Here is a chart I made showing the relationship between BHN and tensile strength for various lead alloys. Based on real measurements, not theory. Most of the data points came from Vulcan Lead and Alchemy Castings, just because they were nice enough to publish their data.

In other words, even the hardest lead alloy at about 30 BHN will yield at about 11,000 psi.

There are various formulas floating around on the web that would have you believe that lead is stronger than steel. A common one is PSI = 1422 x BHN. If you believe this formula, then a 30 BHN lead bullet does not yield until 42,660 psi.

**NOT**! ! !

Grade A36 mild steel has a BHN of 149. It's yield strength is 36,000 psi and a tensile strength of 58,000. Yet if we apply the PSI = 1422 x BHN formula, we're supposed to believe that the yield strength of mild steel is 212,000 psi ! ! !

On the other hand, let's apply my formula for tensile (not yield) strength, PSI = 375 * BHN + 500. My formula says mild steel should have a tensile strength (not yield) of 56,375 psi, pretty close to the official spec of 58,000. I'm not advocating using my formula for steel, I'm merely pointing out that it's in the ball park, unlike the 1422 formula.

To clarify, yield strength is when the metal begins to deform. Tensile strength is when the metal actually breaks apart. There's a big difference between the yield strength and the tensile strength of steel, but not so much difference for lead.

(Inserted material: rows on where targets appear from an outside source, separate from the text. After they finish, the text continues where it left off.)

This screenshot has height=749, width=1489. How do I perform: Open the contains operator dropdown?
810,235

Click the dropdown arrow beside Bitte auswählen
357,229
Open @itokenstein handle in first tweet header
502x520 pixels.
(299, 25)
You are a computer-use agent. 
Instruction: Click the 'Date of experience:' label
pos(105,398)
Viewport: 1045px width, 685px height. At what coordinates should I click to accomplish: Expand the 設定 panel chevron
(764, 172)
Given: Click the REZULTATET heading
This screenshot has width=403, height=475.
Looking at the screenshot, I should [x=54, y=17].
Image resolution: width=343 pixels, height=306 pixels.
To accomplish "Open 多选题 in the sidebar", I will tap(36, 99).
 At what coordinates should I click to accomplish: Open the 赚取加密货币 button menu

The pressure that burning powder applies to the bullet will not be constant, but will vary from the base of the bullet to the tip, like this:

What this means is that there are degrees of obturation. The bottom of the bullet may obturate, but the rest of the bullet may not obturate. Or the bullet may obturate when the chamber pressure peaks, but not before or after. That's life, we have to deal with it, and that' why I prefer to size bullets "big enough" so that they fit without obturating.